#### SUPPLIED ENTRIES ####
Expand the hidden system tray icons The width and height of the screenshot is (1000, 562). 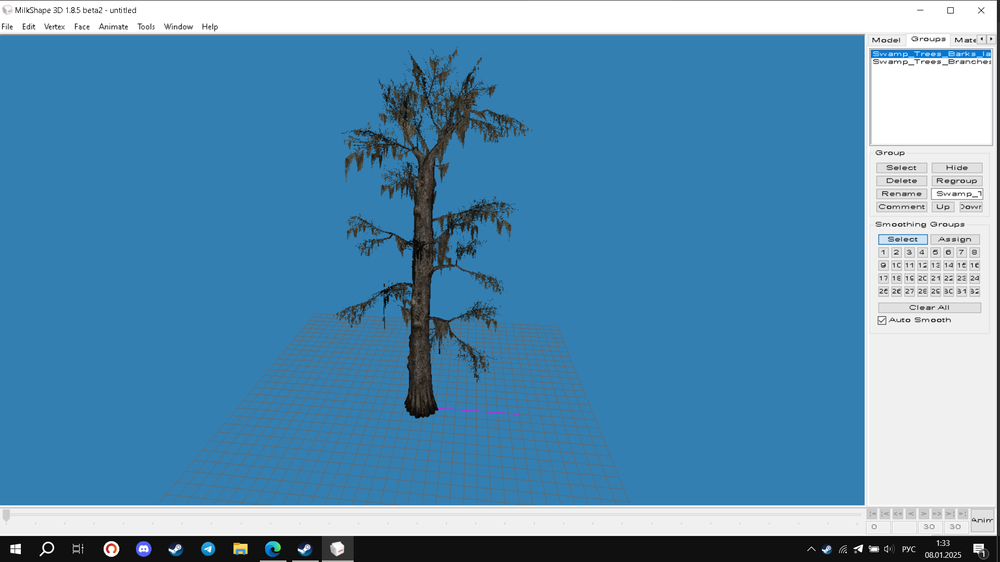[x=811, y=549]
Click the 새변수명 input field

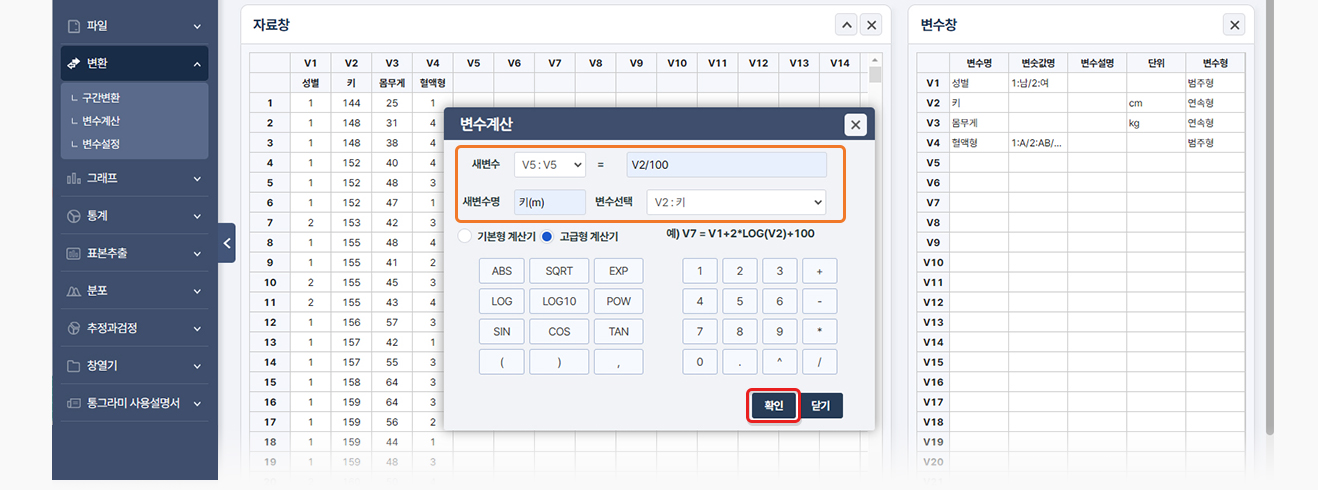click(x=549, y=203)
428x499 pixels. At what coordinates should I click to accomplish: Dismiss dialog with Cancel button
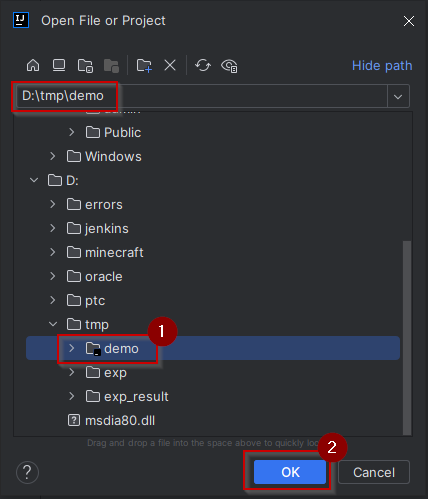coord(374,472)
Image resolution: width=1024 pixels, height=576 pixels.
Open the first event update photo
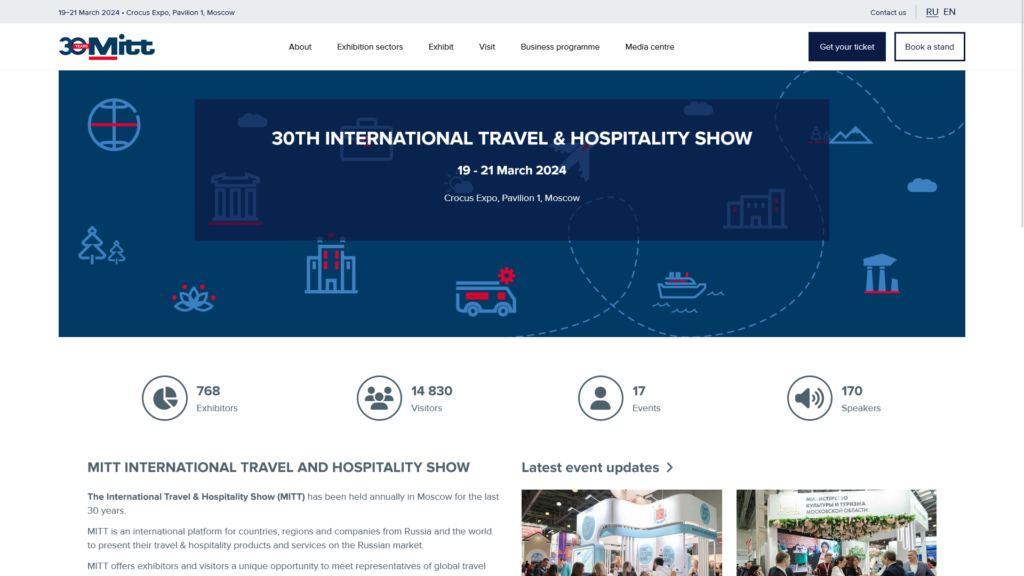tap(622, 533)
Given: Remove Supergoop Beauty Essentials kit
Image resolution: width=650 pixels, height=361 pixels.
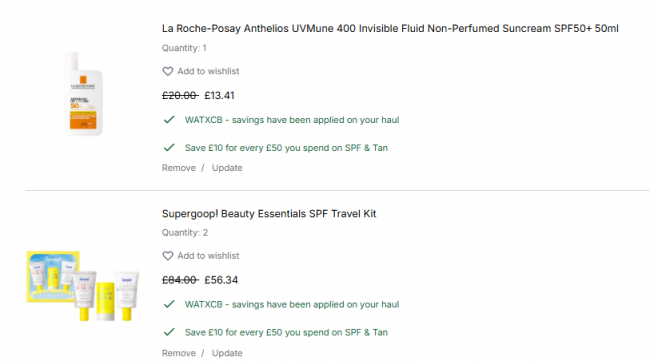Looking at the screenshot, I should (x=179, y=353).
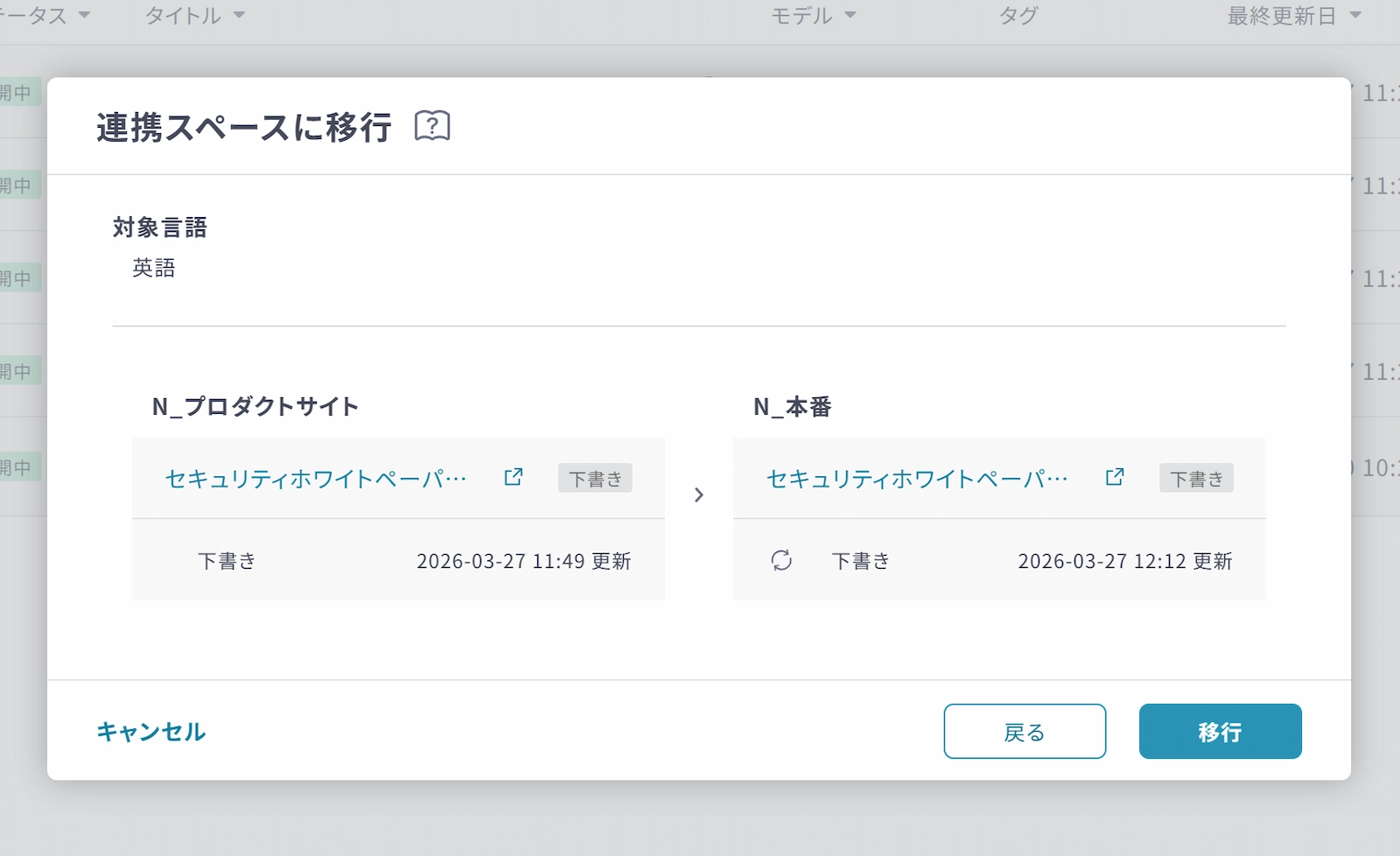This screenshot has width=1400, height=856.
Task: Open the タイトル column dropdown
Action: (239, 16)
####
# [TASK TO COMPLETE]
Please retype only the lines from the line that holds "Image resolution: width=650" through the end of the records, exactly as they stand, and drop every picture.

# [SOLUTION TO THIS TASK]
Image resolution: width=650 pixels, height=361 pixels.
Looking at the screenshot, I should (x=179, y=353).
This screenshot has width=1400, height=856.
Task: Open the タイトル column dropdown
Action: (239, 16)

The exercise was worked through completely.